I’m Told to Go to Hell and Why
The poet had me sit down on the book-couch. He sat across from me on the quarterly-bed. “I’ve been tasked with showing you what Hell looks like”
I sat there anticipating that the next thing he said would rhyme. “Because living with me is such Hell, it was determined that I should be the one to show it to you”
“So, you know how to get to Hell?”
“It’s nearby. We were worried it might become gentrified but the screams of the anguished are too much to bear even for thirty-something professionals”
“I don’t get it”, I protested.
The poet suddenly smiled, “Then, let me explain it to you… IN VERSE”
The powers that be rely on our not caring
how our world is faring.
Not that we’d need to ask it
but everything’s going to Hell in a basket.
We’ve lost our reliance
on our friend science
Because, half of all people don’t have the brain
to come in out of the rain
I have a theory, completely testible,
that people are far too suggestible
They’d rather ignore facts that have great coherency
and believe that everything’s all a big conspiracy
So, the planet and people are going to Hell…
… oh well…
“So, we need you to travel to Hell and tell the world what you’ll see”
I was shocked. “Why me?”
The poet gave me a coy look. “You’re a humorist, correct?” I nodded. “Only someone with an ironic mind can understand Hell. You were chosen because–”
“Because I’m the best?”, I prompted.
“No… if we’d gotten the best and something went wrong, the public might turn against us. If you fall into a lake of sulfurous fire the public should get over it pretty quickly”
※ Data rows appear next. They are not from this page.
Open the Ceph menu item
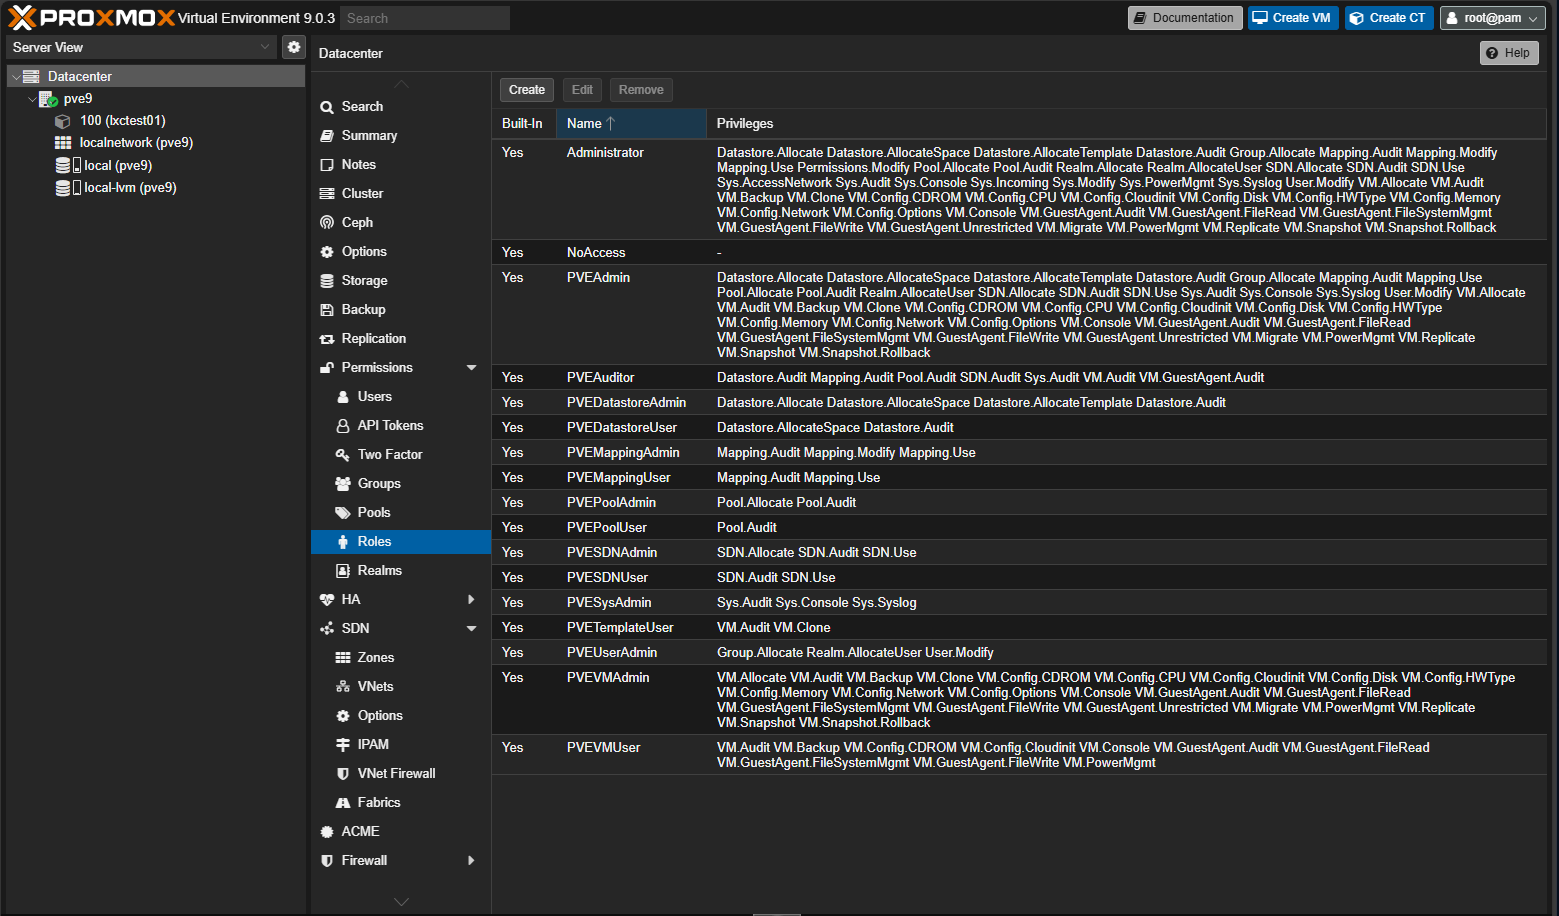Image resolution: width=1559 pixels, height=916 pixels. click(357, 222)
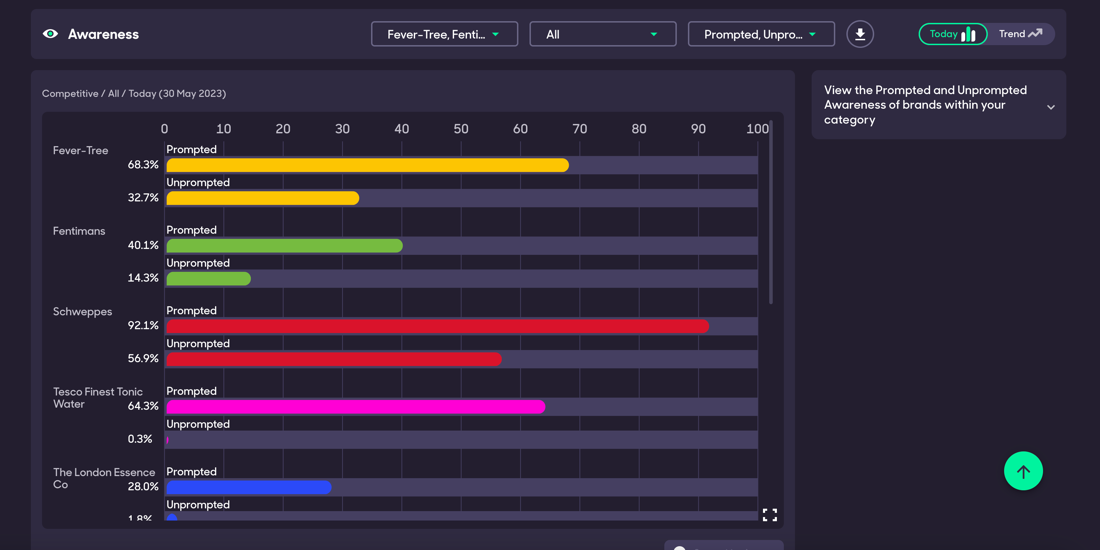Screen dimensions: 1100x550
Task: Click the Fentimans Unprompted green bar
Action: click(x=208, y=279)
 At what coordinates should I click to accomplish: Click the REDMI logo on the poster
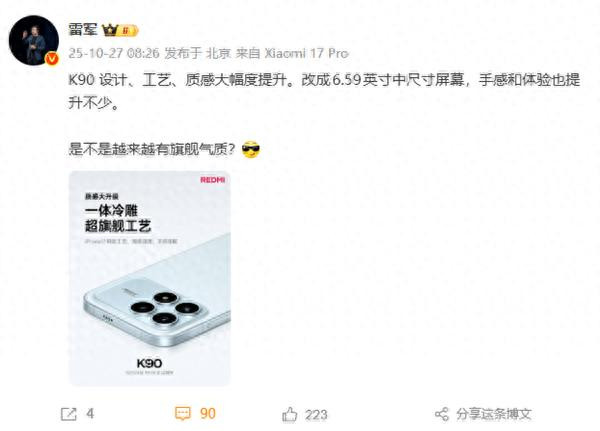[213, 180]
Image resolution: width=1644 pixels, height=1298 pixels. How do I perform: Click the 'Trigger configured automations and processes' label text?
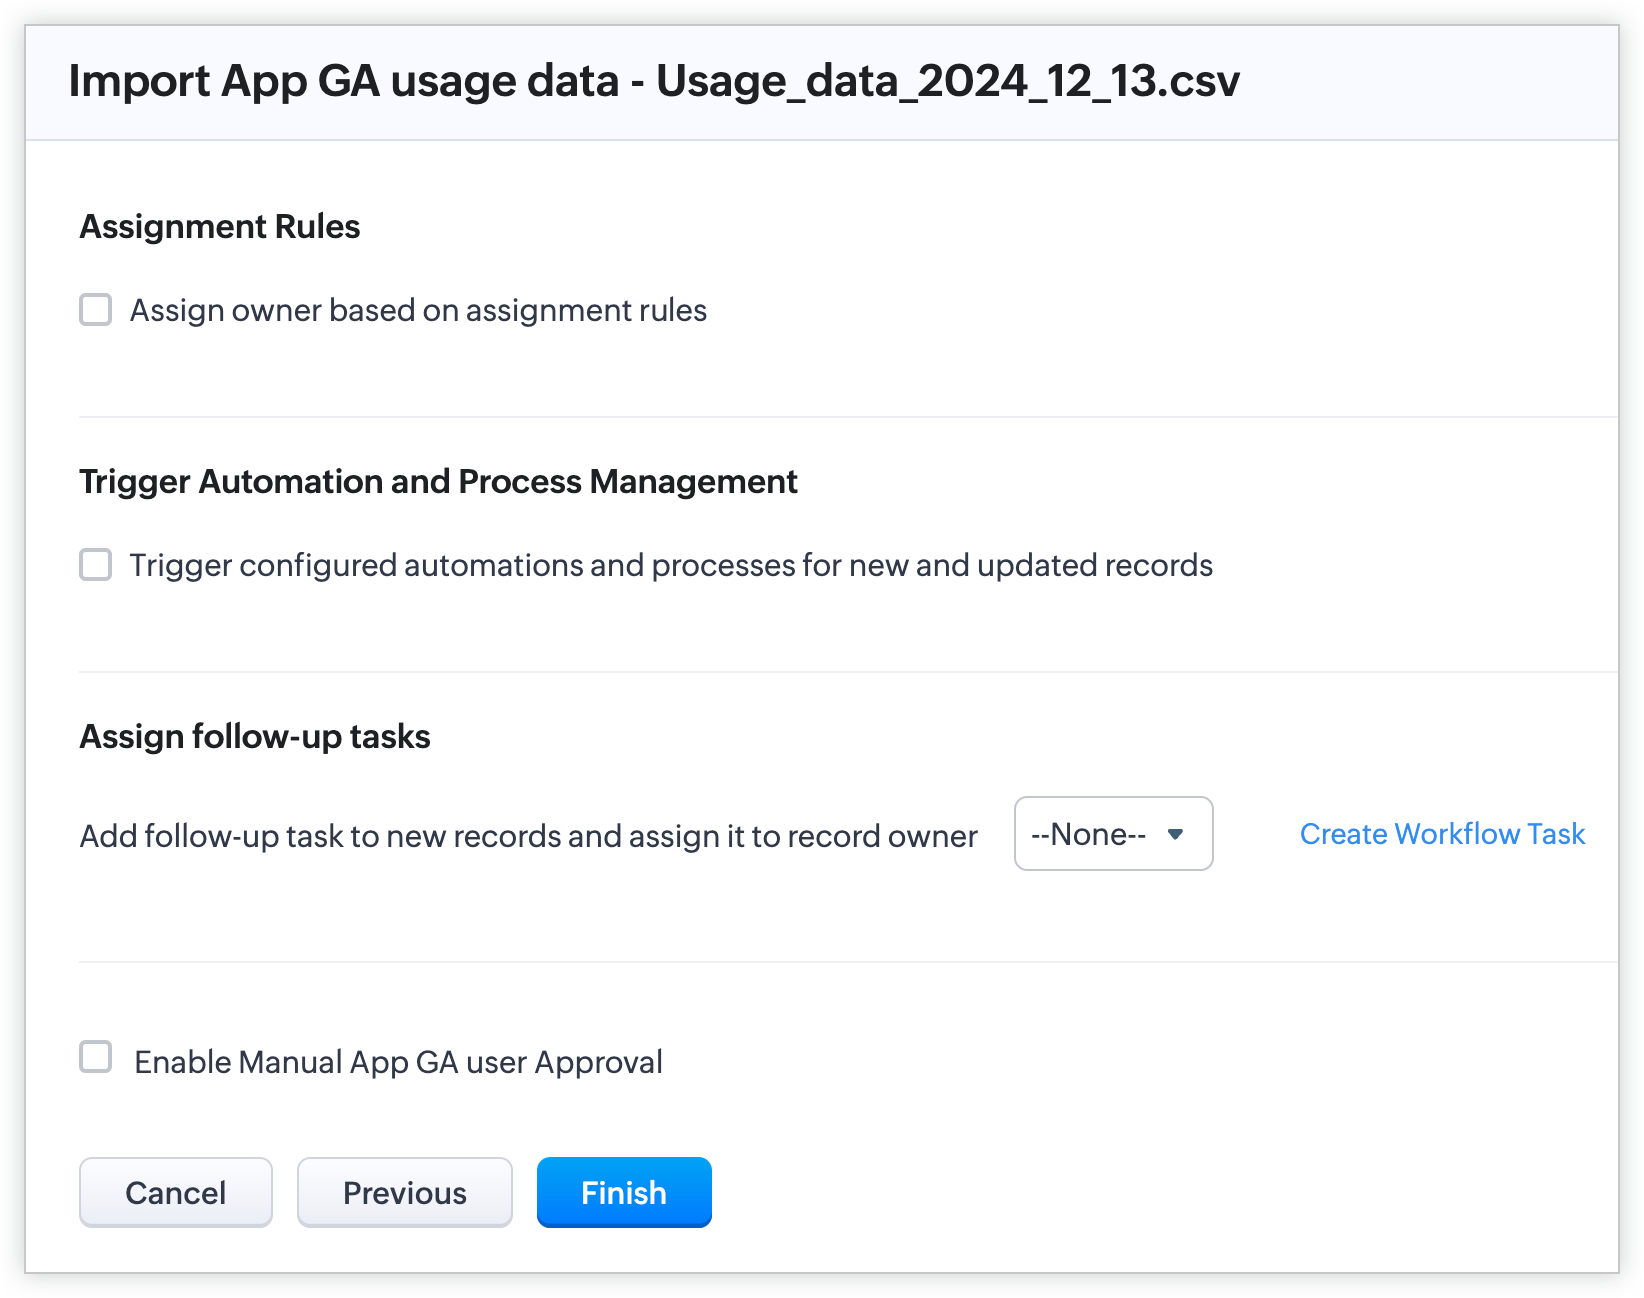(x=670, y=566)
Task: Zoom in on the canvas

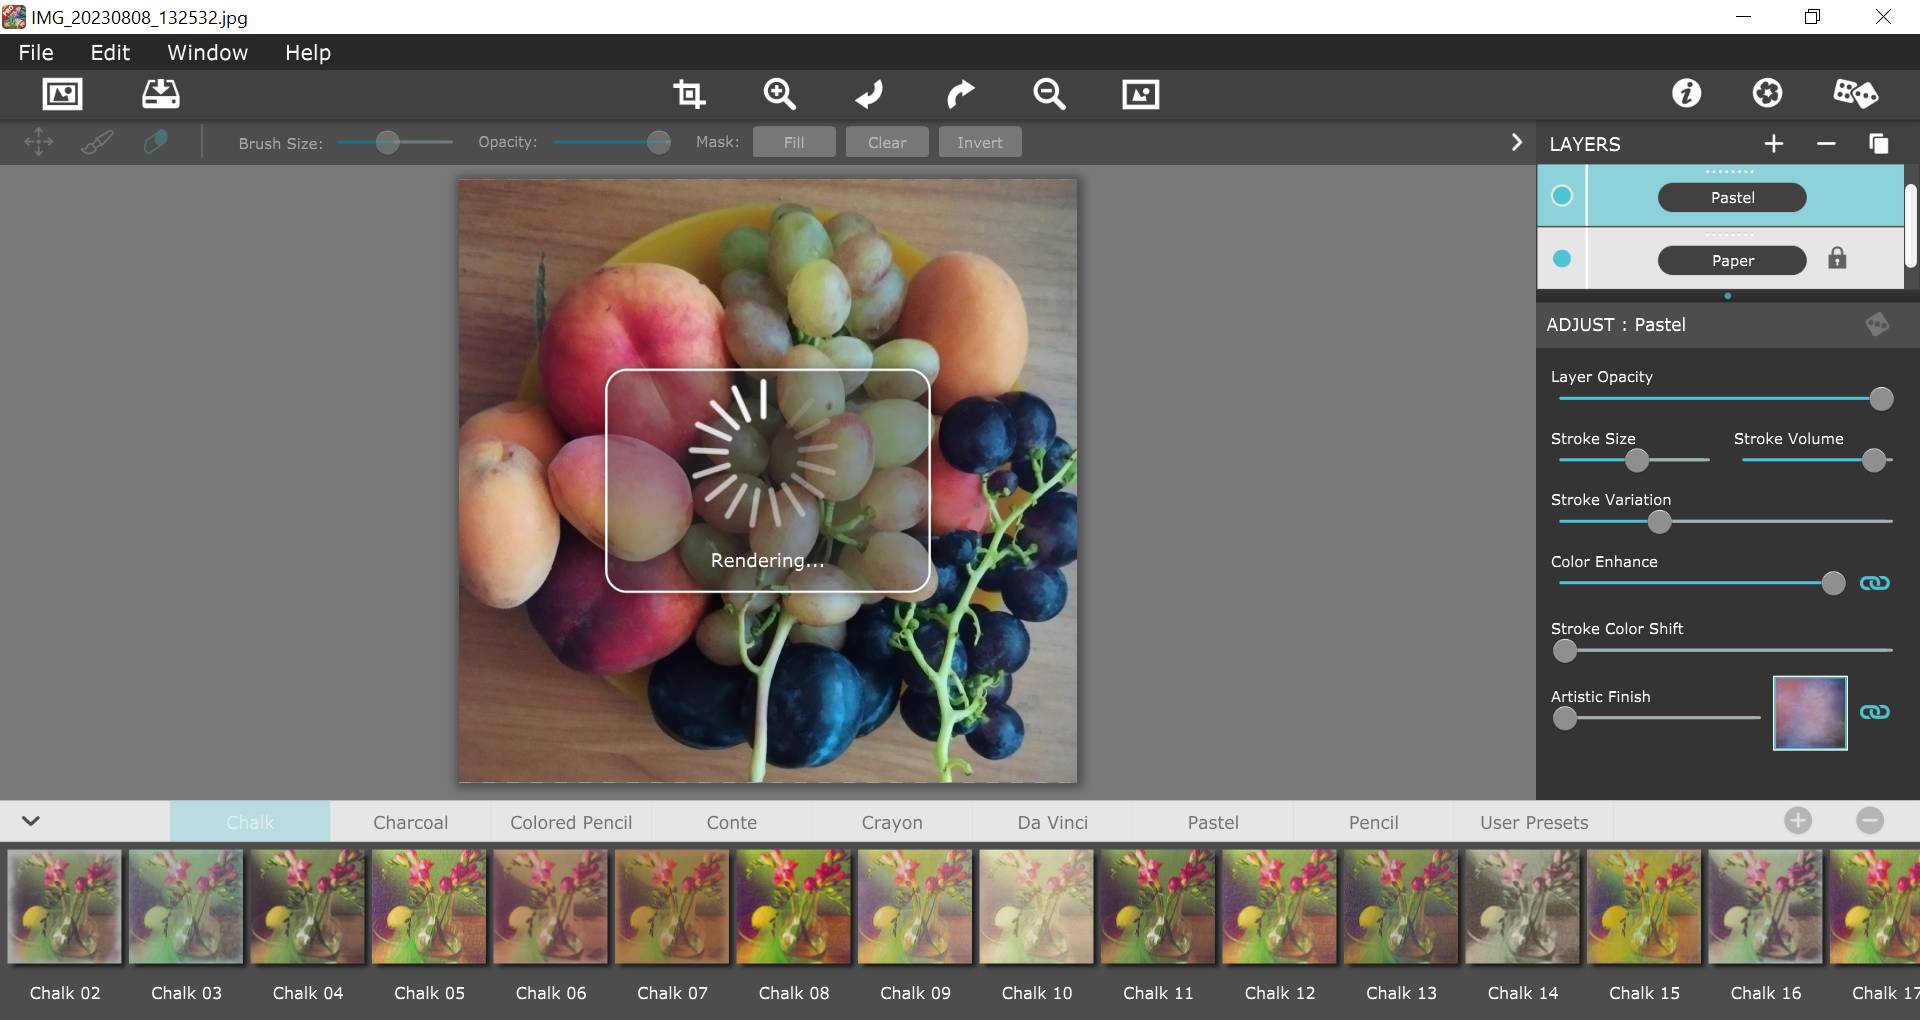Action: pos(779,94)
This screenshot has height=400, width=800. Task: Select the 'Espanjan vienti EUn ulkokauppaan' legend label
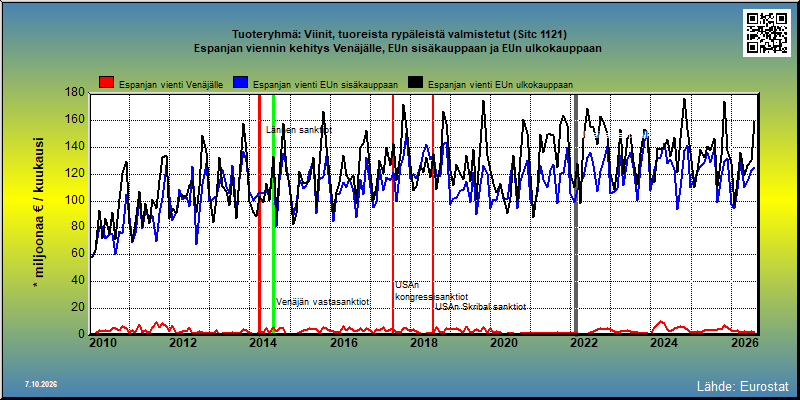point(501,85)
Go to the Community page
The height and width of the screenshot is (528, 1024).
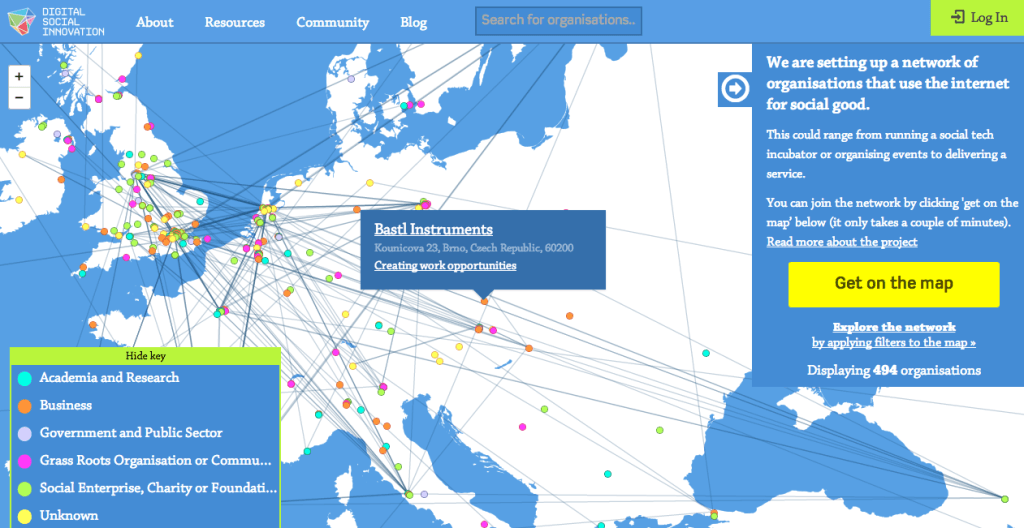332,22
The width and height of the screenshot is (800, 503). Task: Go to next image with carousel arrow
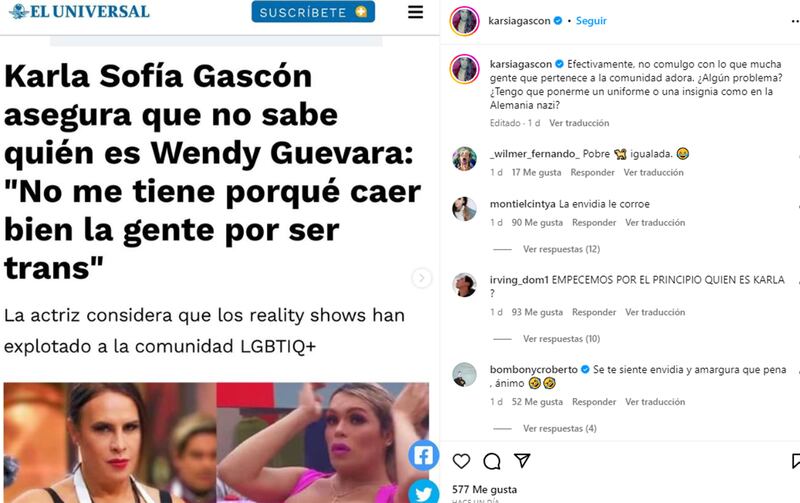[421, 278]
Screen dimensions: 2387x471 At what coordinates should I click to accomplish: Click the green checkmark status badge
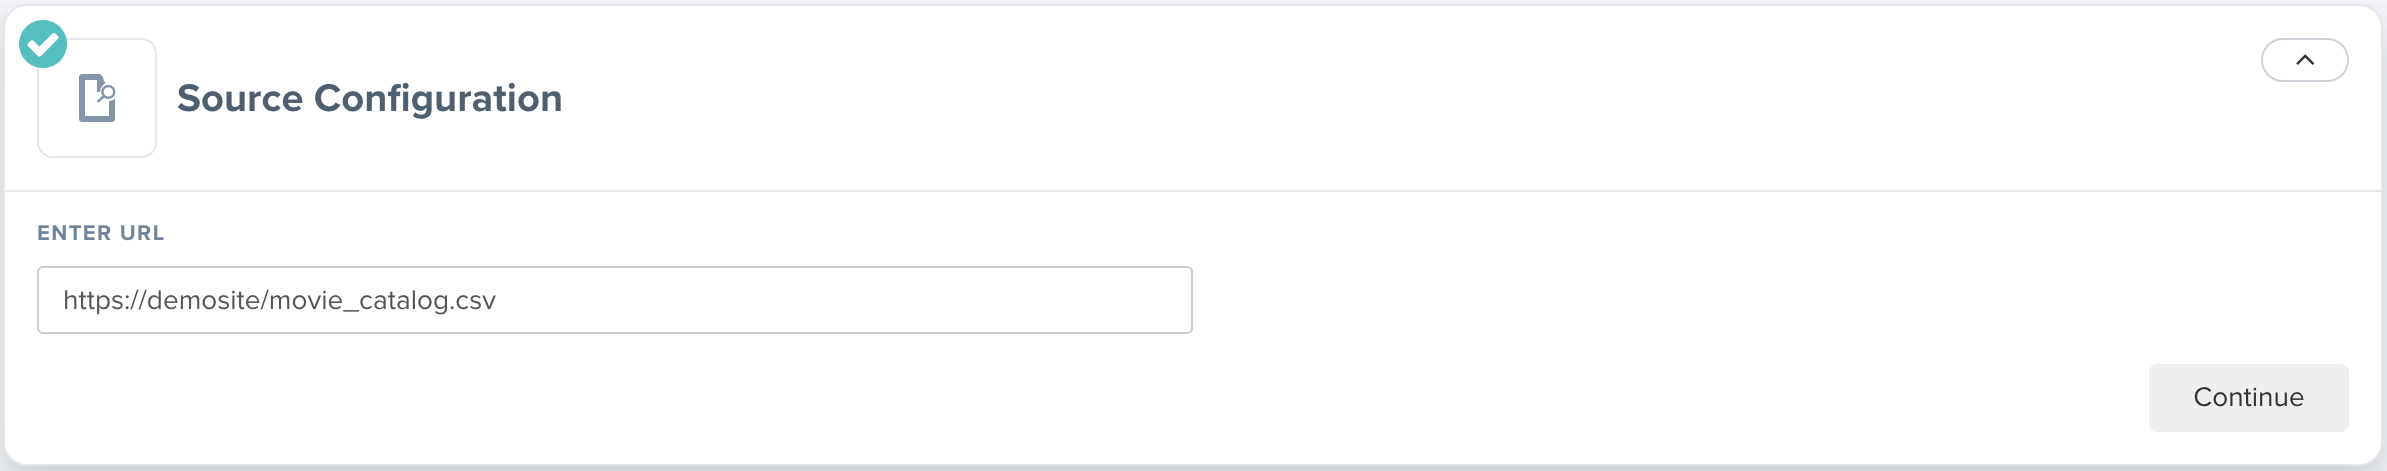pos(43,44)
I didn’t know quite how to take that. And, the dread that the Poet might not be crazy made me a little nervous. “Are you sure you want to leave your poems where anyone can get to them?”
The Poet started packing a bag, mostly with his poems, but also water and bananas. “I could leave this place for months and no one would touch my poetry. I wrote a poem about it”
“I was pretty sure you had”
“And, it goes something like this:”
I’d rather lose my home
than write a poem
And, you’ll never goad
me into writing an ode;
makes me sick.
Want me to compose a ballad?
I’d rather have barbed wire in my salad.
As for the sonnet:
A pox onnet!
The Poet topped off his backpack with a large book bound in black and cinched it closed. “Are you ready?”, he asked me.
I was unsure. He sensed my hesitation so he offered, “We don’t have any time constraints. You can stay here until you feel you are ready”
I relaxed a little, “Thank you”
“I can read you more of my poems”
And, with that I grabbed my backpack and charged through the door. The Poet charged after me.
“I wrote one on cuttlefish. Do you want me to read it to you as we walk?”…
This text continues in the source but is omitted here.